The film is a well constructed and well plotted B film. In the Citadel Series Films of Rita Hayworth, George O'Brien said that Rita was a promising newcomer who was eager to learn and took advice and criticism well. Everyone knew she was headed for bigger and better things.
And she certainly was.
This is a film basically about crooked land trickery in the old west,
specifically Texas in this case. Such activities historically were well
documented for a time along the Rio Grande on the far south Texas
border rather than so specifically the Pecos River area of Texas which
was mostly just empty desert, but do form a footnote in the five
hundred year history of the Spanish Colonial New World and its later
ex-colonies the Republic of Mexico and Republic of Texas (later to
merge into the U.S. and become a State). The colorful border atmosphere
is somewhat captured in this otherwise routine western movie.
Established star and real-life American hero George O'Brien is strong in the lead role and young buck Tim Holt is an unpredictable and mercurial kid Ranger and they are both fine in their roles, ordinary as the roles may be. Veteran actors do good work in support.
But now the reason for my review of this movie: stunning young Rita Hayworth. Her beauty and screen presence jump off the screen. She has obviously got "it". Her acting is forceful and her wardrobe ranges from pretty dresses to riding clothes that do not (or cannot) constrain certain parts of her upper torso. As a side note, I could mention that she does an impressive amount of her own horsemanship in this film. And if I was a rider in her vigilante justice group I would surely follow her to hell and back. Hayworth is a young actress giving a good performance here that sets her up for the launch of her soon to be mega-stardom, and deservedly so.
OK, its only an ordinary b-western. But the film's three starring performers elevate it well above what it otherwise would be.
Too bad that George O'Brien is largely forgotten among front row kids.

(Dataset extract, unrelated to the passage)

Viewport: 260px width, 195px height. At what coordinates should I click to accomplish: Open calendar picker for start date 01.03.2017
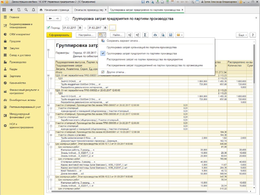point(80,28)
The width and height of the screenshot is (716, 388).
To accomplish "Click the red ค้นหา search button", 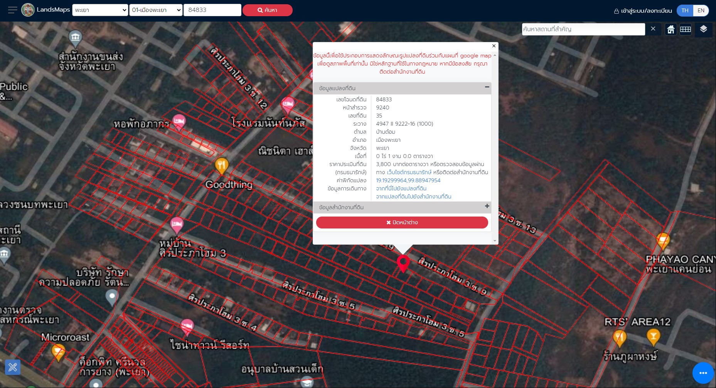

He may not have the charisma nor singing voice of a Rogers or LaRue,
but his burly physique is perfect for action roles. Here it's really
Holt who has the eye-catching charisma. No wonder he was soon featured
in his own series. Of course, the chief attraction is Rita Hayworth
before her career took off. She's certainly a striking presence, but
for curiosity seekers like myself, it's hard to tell with that hat on
whether this was before or after her hairline was raised. It certainly
made a difference in appearance. Check out Charlie Chan in Egypt (1935)
for a revealing glimpse.
The programmer itself has a couple of good plot twists a tricky ex-Ranger Holt with a wobbly moral compass, and a misled Ranger O'Brien who chases after the wrong gang. The plot's also driven by a conflict between Latinos whose land ownership derives from Spanish land grants and a ruthless frontier land-grabber who wants to scheme the land away from them. Conflict over Spanish land authority is an interesting historical twist I never really thought about. On the other hand, I've got to agree with another reviewer who finds the action scenes foreshortened and not very exciting. Anyway, it's the thoughtful storyline, along with Holt and Hayworth that make this oater worth sticking around for.
A "6" on the matinée scale
Renegade Ranger, The (1938)
* 1/2 (out of 4)
A couple Texas Rangers (George O'Brien/Tim Holt) are hired to bring in a ranch owner (Rita Hayworth) who is raging a battle against the government over land stolen from ranchers. She's painted as a murderer but really she's just acting as a Robin Hood type. Even at 60-minutes this RKO Western is deadly dull without any excitement. There are your typical fist fights and shoot outs but all of them are deadly dry as is the relationship between O'Brien and Hayworth. The only saving grace is Holt in his supporting role and Hayworth is somewhat interesting.